▶ Directions for this task:
Write out, word for word, the lines of the records from the one containing "Where should I click to: Open" through the end of the records, inclusive. Leave the pictures out of your copy.

▶ Data shown:
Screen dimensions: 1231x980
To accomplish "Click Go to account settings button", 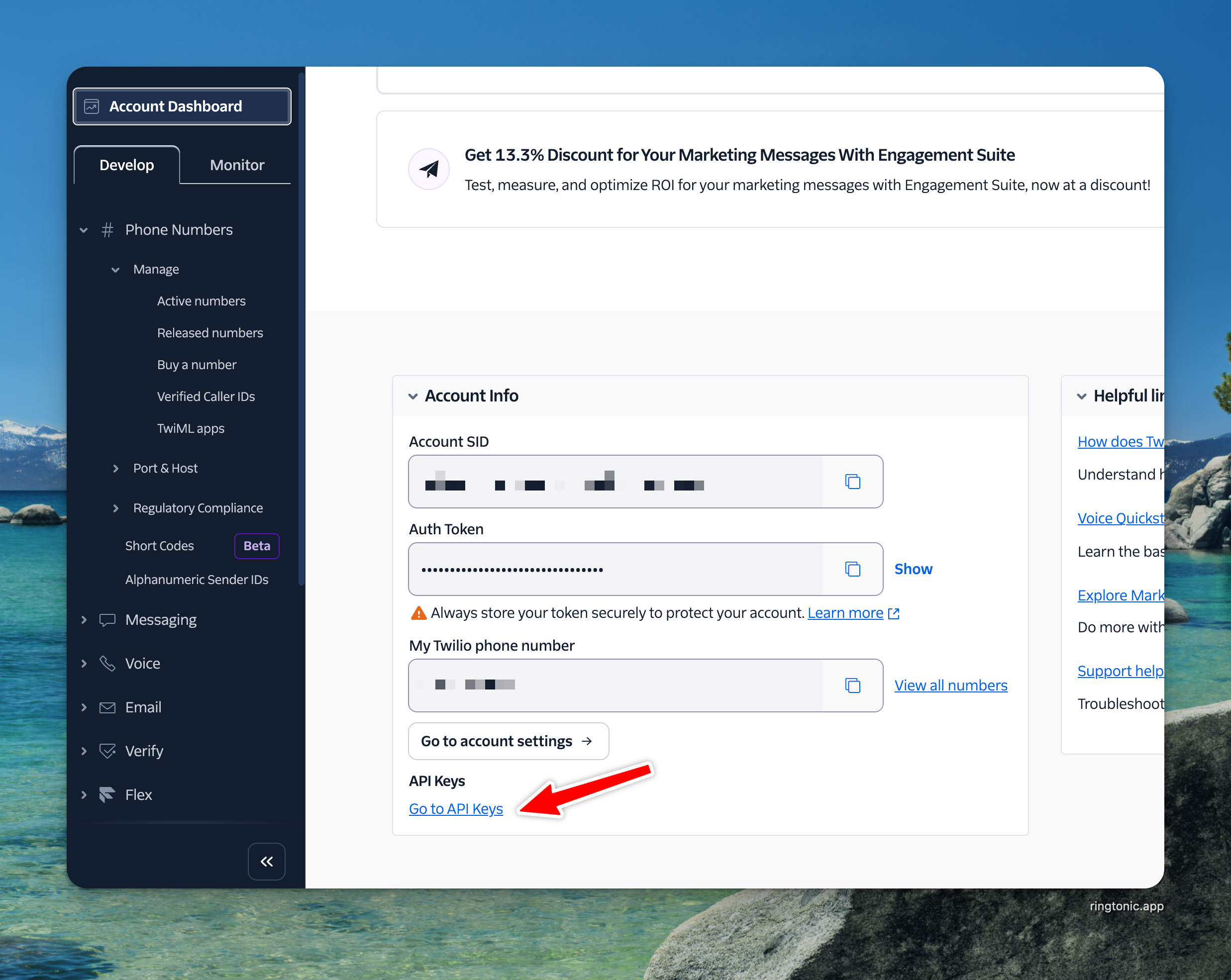I will point(508,741).
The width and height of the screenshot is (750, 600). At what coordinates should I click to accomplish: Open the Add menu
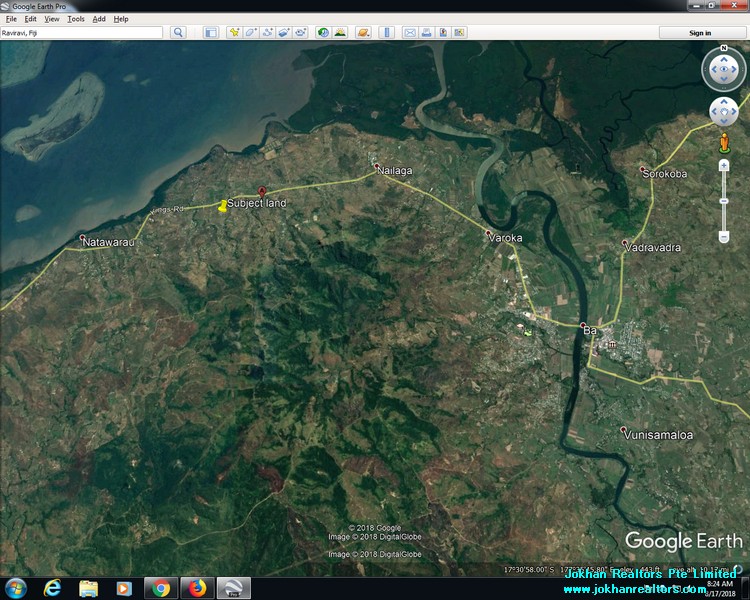pos(99,19)
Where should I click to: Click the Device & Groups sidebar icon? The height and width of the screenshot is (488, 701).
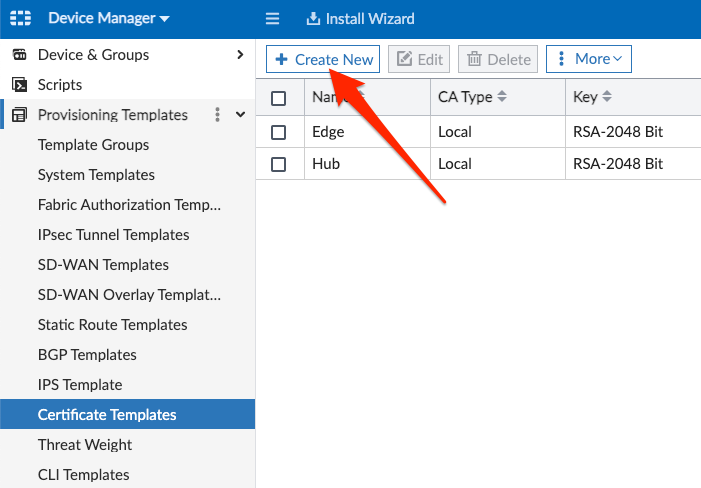pos(19,55)
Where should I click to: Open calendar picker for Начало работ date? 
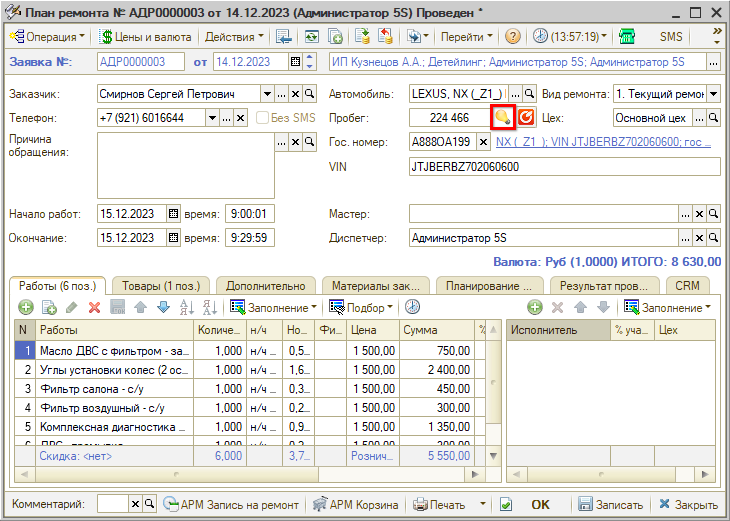(x=173, y=214)
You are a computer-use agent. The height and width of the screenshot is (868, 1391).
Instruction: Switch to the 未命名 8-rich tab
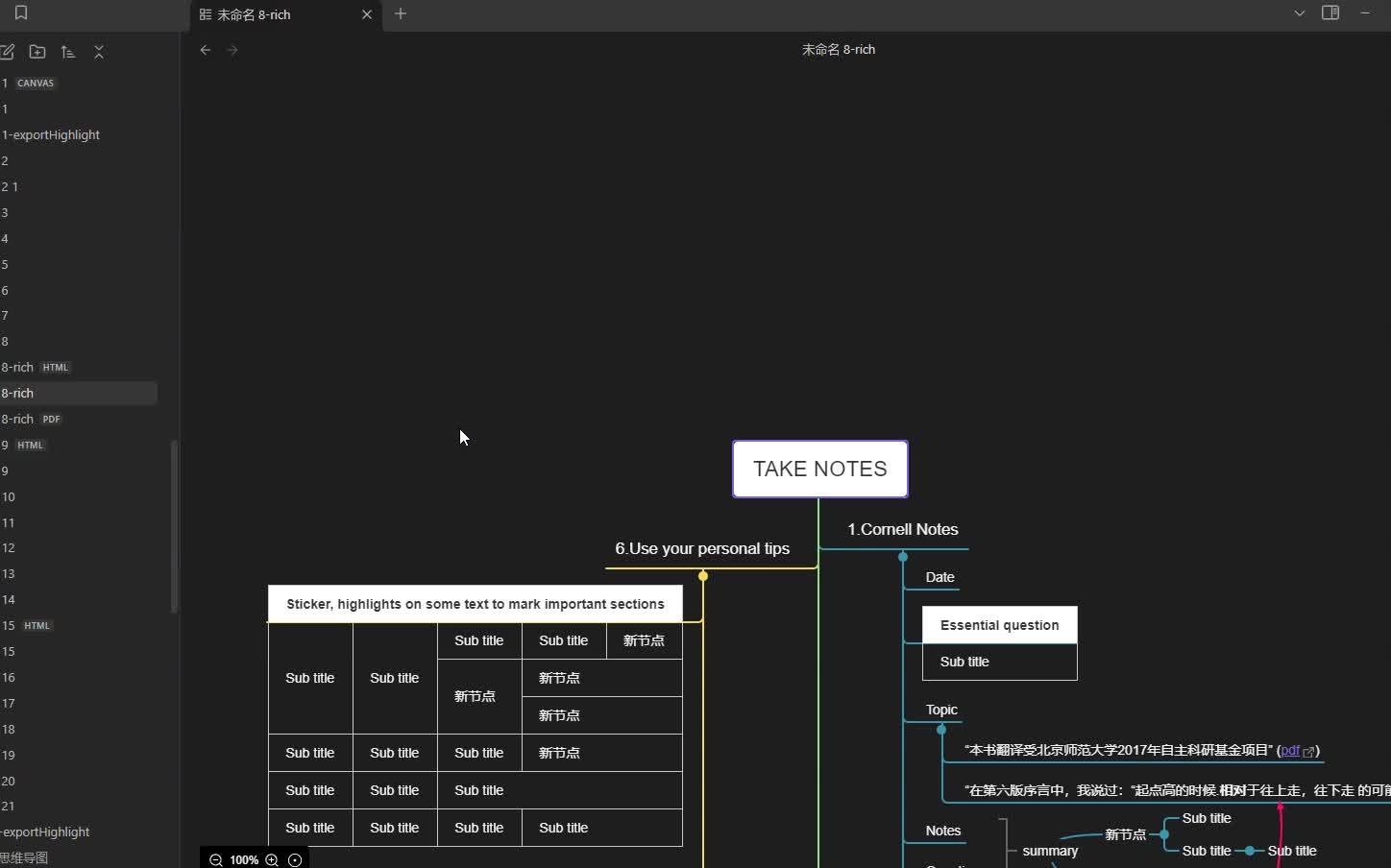(x=259, y=14)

▶ Full output:
Where should I click to: Open calendar picker for Начало работ date? 
(x=173, y=214)
You are a computer-use agent. The height and width of the screenshot is (868, 1391).
Instruction: Switch to the 未命名 8-rich tab
(x=259, y=14)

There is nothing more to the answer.